Mwingi NCPB manager Gideon Ntoribi on Wednesday said the exercise will kick off in a month’s time a move he said will save farmers from unscrupulous brokers who are buying the county’s cash crop at throw away prices.

Mr Ntoribi said that the board is targeting to purchase about 15,000 bags of 90 kilograms of the produce at a price of between Sh60 and 65 per Kilogram.

“We are just waiting for directives from the headquarter and within a month we will start purchasing the produce,” he said.

The announcement came even as ministry of agriculture officials complained of “enormous exploitation” of farmers by brokers.

The officials said the farmers are selling their crops at extremely low prices.

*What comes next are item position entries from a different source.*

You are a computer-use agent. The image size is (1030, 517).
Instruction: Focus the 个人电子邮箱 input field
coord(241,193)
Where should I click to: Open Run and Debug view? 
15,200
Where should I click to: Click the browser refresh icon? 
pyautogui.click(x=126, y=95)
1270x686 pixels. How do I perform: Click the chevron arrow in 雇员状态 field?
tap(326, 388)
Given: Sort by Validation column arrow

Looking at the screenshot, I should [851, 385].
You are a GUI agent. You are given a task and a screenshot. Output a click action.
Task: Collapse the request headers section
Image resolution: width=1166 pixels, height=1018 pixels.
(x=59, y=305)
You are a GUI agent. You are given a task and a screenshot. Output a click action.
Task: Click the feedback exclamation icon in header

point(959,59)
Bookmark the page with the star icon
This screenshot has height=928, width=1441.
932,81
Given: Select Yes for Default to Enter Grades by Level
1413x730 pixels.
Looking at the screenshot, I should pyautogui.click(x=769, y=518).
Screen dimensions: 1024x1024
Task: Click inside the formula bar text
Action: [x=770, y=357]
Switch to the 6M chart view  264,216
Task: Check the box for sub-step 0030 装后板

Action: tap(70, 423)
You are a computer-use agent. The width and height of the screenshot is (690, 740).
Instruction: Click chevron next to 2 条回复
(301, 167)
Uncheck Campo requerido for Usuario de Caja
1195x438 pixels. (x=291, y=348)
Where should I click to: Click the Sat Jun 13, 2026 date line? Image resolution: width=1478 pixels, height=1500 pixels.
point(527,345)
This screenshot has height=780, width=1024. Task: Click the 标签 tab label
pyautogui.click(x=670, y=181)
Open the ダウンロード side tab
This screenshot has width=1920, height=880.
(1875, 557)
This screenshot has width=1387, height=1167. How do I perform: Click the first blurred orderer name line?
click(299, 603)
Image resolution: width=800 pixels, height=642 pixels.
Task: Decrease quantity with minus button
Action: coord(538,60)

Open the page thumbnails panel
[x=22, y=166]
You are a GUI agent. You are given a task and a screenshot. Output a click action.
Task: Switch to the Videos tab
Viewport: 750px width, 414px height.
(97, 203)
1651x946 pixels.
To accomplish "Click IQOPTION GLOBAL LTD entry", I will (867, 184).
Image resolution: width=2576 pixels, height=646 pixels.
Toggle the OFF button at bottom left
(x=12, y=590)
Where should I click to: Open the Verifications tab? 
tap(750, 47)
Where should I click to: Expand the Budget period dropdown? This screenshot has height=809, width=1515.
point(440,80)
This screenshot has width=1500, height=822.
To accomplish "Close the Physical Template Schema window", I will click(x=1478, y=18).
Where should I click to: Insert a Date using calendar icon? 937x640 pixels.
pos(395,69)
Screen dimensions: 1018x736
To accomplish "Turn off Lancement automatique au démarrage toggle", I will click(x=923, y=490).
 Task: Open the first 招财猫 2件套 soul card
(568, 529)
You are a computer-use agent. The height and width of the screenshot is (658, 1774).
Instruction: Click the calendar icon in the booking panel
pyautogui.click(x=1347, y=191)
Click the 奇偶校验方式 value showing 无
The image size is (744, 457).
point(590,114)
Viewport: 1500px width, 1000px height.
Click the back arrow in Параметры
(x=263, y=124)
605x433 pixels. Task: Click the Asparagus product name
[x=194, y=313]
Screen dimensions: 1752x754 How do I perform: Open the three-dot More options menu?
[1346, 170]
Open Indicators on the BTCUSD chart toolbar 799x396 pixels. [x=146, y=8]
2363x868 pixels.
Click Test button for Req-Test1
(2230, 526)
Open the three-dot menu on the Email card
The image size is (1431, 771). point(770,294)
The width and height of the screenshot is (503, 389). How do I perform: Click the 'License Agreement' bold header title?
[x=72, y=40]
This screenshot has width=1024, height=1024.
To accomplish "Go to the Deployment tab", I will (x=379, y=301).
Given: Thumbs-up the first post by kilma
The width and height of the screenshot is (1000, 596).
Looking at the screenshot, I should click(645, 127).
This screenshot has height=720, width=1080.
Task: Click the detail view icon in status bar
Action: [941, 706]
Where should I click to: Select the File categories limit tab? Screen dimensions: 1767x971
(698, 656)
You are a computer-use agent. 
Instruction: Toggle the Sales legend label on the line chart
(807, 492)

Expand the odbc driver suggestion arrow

A spot check by the Nation at various markets established the prices were as low as Sh40.

Mwingi Central Agricultural Officer Samuel Kamau said the ministry might be unable to tame the middlemen since the farmers are adamant to heed to their advisory.

“The brokers cannot be curtailed but we are doing our best to sensitise the farmers on why they should keep their farm produce until the market prices are favorable to them,” he said.

“Due to poverty, the farmers argue that they sell the crops in order to pay school fees for their children,” Mr Kamau added.

The farmers lack collective bargaining power as they have no cooperative societies to help champion their business interests.